Si è svolta negli spazi del Museo Diocesano Arborense di Oristano, la cerimonia di premiazione dell’XI edizione del Premio internazionale d’arte Marchionni, uno degli appuntamenti più attesi per gli appassionati di arte contemporanea in Sardegna. A conquistare la sezione Grafica è stato Stefano Luciano, con l’opera “Semplicemente amare”. Nella sezione Pittura, invece, il primo posto è stato assegnato ex aequo a Liliana Cecchin, autrice di “Alienazione”, e Carlo Martini, che si è distinto con “Presenza”.

Ai tre vincitori dell’edizione 2026 va un premio di mille euro ciascuno, oltre alla possibilità di esporre le proprie opere in due sedi prestigiose: l’Archivio Lazzaro di Milano e il Museo Cà la Ghironda di Bologna.

La serata ha visto anche la proclamazione del vincitore del Premio Rossopassione, il concorso collaterale che richiede l’utilizzo del colore rosso nell’opera presentata: a trionfare è stato Igor Grigoletto con il lavoro “Sound Rav”.
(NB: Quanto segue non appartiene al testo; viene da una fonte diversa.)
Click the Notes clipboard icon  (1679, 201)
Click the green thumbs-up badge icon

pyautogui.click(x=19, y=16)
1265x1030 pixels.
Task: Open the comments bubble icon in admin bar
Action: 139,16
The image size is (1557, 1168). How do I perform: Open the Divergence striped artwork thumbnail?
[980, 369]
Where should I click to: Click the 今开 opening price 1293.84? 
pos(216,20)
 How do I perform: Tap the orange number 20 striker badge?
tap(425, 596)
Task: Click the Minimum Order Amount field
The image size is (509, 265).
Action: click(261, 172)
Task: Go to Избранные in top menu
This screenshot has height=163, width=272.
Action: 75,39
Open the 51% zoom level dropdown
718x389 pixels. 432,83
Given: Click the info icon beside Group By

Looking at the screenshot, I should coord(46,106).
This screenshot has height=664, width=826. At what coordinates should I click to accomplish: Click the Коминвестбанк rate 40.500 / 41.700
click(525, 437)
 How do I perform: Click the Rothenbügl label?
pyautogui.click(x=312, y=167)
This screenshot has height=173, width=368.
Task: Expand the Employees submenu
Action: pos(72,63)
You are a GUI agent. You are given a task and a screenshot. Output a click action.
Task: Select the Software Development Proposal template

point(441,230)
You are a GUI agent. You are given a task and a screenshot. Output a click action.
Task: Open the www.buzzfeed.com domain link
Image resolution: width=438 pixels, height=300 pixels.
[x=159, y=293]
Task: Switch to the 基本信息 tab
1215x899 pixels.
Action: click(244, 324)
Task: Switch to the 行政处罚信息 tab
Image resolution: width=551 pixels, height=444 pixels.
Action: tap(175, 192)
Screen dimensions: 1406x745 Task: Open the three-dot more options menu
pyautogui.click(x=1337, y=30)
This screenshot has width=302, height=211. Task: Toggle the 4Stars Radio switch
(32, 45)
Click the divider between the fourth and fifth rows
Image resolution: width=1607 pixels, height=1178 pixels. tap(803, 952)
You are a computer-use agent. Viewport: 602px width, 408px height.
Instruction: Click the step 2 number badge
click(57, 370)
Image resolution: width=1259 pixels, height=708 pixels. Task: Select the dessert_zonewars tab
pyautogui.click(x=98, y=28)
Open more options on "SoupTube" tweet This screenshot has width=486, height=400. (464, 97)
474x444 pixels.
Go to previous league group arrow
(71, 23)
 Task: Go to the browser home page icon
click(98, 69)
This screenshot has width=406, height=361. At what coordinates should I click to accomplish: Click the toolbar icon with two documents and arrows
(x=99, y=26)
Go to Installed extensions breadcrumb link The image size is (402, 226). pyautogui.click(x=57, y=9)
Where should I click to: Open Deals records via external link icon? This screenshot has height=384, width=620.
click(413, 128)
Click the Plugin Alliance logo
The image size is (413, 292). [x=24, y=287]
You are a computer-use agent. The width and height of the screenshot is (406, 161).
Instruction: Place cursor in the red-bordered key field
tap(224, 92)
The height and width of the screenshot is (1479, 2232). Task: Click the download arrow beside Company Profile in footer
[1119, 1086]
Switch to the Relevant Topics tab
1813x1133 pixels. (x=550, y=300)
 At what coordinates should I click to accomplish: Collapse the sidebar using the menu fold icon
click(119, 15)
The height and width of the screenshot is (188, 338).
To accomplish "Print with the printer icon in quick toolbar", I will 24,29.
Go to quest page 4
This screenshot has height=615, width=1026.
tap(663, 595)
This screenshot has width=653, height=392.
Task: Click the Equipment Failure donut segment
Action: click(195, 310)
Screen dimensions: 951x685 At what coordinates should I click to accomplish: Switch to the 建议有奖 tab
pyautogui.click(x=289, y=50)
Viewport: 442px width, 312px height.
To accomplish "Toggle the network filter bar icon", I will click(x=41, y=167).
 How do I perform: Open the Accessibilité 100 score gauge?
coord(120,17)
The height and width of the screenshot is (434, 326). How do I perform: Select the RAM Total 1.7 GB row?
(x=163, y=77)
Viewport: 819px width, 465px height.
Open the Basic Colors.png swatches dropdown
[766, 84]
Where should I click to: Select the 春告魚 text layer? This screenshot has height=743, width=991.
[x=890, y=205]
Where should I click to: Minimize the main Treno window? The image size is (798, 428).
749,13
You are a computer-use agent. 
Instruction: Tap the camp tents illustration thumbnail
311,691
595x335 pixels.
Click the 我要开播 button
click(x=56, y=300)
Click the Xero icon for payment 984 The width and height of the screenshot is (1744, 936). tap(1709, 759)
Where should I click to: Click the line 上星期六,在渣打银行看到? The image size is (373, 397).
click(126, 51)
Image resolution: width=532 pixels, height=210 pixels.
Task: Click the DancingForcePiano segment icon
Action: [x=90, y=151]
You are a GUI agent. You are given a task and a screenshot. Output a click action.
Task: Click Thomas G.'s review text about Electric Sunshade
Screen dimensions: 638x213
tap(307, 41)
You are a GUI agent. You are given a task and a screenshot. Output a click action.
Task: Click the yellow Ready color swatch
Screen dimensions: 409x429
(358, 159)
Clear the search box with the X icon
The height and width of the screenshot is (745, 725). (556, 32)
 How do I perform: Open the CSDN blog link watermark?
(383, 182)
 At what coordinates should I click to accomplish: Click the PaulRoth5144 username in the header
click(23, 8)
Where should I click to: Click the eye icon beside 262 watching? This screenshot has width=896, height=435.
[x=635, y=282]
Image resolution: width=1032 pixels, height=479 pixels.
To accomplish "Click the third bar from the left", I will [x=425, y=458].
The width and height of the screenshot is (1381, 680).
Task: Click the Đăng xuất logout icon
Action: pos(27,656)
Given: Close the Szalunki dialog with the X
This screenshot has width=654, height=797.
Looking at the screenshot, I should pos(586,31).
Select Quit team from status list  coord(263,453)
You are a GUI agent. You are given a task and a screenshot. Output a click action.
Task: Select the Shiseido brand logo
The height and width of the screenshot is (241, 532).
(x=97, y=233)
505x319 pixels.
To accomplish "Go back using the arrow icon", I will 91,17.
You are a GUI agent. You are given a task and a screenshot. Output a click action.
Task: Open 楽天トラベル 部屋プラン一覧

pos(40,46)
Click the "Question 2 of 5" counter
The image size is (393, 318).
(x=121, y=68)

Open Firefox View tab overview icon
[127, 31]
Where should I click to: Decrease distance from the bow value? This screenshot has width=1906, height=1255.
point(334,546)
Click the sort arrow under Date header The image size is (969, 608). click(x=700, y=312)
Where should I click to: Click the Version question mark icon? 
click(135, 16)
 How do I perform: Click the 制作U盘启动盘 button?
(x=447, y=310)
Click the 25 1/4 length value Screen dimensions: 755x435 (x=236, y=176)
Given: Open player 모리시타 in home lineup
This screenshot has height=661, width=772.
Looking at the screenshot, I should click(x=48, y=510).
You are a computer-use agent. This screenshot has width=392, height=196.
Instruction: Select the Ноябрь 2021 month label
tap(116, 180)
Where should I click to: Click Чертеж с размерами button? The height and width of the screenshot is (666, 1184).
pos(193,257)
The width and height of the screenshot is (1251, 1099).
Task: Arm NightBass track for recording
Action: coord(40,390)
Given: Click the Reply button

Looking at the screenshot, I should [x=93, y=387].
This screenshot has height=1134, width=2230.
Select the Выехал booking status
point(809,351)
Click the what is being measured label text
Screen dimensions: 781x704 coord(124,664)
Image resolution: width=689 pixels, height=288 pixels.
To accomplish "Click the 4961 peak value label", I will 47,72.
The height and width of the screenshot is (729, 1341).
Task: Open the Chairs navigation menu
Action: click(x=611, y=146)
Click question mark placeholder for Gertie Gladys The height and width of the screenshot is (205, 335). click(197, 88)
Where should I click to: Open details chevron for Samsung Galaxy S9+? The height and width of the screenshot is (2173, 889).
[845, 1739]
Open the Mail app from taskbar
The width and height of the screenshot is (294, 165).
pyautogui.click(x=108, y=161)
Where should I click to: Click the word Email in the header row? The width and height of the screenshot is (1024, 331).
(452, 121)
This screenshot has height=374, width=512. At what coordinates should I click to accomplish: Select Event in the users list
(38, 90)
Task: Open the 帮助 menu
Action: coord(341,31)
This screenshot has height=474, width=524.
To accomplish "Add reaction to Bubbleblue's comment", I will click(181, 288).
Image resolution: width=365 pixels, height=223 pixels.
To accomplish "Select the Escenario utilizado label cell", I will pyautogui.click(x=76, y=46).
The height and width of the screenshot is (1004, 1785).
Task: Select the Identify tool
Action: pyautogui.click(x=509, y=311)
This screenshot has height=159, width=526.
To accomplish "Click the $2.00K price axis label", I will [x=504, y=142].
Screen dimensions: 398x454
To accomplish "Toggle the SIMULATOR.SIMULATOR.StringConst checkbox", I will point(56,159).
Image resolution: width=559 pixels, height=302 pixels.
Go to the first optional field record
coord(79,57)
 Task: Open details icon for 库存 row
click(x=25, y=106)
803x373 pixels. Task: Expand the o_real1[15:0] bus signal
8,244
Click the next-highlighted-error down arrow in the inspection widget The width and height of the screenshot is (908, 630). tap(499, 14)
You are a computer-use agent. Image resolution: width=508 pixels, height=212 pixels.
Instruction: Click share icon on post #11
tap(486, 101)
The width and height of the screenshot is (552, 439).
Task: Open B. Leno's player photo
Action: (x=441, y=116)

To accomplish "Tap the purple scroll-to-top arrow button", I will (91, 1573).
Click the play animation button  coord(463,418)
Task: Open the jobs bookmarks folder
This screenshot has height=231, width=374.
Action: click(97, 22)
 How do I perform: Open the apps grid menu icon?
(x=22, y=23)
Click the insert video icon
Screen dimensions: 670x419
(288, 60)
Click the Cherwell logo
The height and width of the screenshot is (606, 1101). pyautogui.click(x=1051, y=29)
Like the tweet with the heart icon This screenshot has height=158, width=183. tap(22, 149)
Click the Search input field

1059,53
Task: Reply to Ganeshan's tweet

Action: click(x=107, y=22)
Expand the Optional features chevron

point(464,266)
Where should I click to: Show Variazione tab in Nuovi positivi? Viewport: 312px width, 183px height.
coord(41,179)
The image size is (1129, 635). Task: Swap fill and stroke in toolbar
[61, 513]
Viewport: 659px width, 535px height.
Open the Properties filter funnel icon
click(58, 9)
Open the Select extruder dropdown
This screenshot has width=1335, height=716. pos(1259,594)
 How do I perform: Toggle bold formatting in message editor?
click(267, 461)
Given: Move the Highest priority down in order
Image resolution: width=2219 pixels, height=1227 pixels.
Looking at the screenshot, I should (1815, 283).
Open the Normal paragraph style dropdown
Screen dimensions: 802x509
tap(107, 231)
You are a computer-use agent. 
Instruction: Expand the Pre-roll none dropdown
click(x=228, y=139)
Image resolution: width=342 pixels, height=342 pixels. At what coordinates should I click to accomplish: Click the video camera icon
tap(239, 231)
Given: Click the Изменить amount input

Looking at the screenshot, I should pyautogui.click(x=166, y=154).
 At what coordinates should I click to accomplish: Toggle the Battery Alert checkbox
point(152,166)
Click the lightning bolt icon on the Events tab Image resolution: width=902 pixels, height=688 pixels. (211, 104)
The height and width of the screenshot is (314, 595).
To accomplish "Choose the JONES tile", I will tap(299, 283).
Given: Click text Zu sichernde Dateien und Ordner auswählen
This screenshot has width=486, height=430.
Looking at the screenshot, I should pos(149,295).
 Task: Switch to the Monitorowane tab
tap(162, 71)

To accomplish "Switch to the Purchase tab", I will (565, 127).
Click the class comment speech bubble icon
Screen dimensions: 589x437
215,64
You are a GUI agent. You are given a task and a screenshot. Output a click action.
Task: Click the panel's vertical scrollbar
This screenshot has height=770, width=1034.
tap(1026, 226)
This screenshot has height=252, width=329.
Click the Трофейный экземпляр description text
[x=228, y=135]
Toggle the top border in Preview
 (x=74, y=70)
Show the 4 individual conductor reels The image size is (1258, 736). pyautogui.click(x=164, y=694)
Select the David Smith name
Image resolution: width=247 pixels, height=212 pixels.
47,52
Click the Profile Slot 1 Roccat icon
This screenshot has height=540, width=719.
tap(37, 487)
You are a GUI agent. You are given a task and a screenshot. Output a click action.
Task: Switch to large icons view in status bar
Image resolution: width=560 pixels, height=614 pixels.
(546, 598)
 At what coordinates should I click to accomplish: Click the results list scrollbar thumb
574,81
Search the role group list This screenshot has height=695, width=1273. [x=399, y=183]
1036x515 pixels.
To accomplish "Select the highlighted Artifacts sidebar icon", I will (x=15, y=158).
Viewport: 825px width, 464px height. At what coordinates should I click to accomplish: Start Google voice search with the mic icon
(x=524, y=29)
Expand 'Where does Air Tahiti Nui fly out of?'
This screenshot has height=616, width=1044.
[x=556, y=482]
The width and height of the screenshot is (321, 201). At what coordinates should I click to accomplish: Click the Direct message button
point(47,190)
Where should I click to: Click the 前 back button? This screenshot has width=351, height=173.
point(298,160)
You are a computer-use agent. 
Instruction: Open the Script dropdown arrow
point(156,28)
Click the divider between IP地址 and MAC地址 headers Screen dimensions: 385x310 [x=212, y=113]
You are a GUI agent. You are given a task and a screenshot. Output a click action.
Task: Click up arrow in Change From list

Le opere premiate sono state scelte tra quaranta finaliste, venti per ciascuna delle due sezioni del concorso, selezionate a loro volta tra oltre 400 lavori giunti nei mesi scorsi da tutto il mondo, con una netta prevalenza di partecipazioni italiane. A valutare i lavori è stata chiamata una giuria di alto profilo, composta da Vitaliano Angelini, presidente degli Incisori Urbinati, Laura Martinelli, responsabile delle attività culturali del Museo Ca’ La Ghironda di Bologna, Adriano Corsi, direttore dell’Archivio Lazzaro di Milano, Umberto Palestini, già direttore dell’Accademia di Belle Arti di Urbino, Pietro Tomassini, direttore del Palazzo delle Arti di Lecce, e Arialdo Ceribelli, direttore antiquario e collezionista della Galleria Ceribelli di Bergamo. Tra i finalisti, un riconoscimento è andato anche a diversi artisti sardi: Roberta Congiu per la sezione Grafica, e Marco Pili e Matteo Zoccheddu per la sezione Pittura.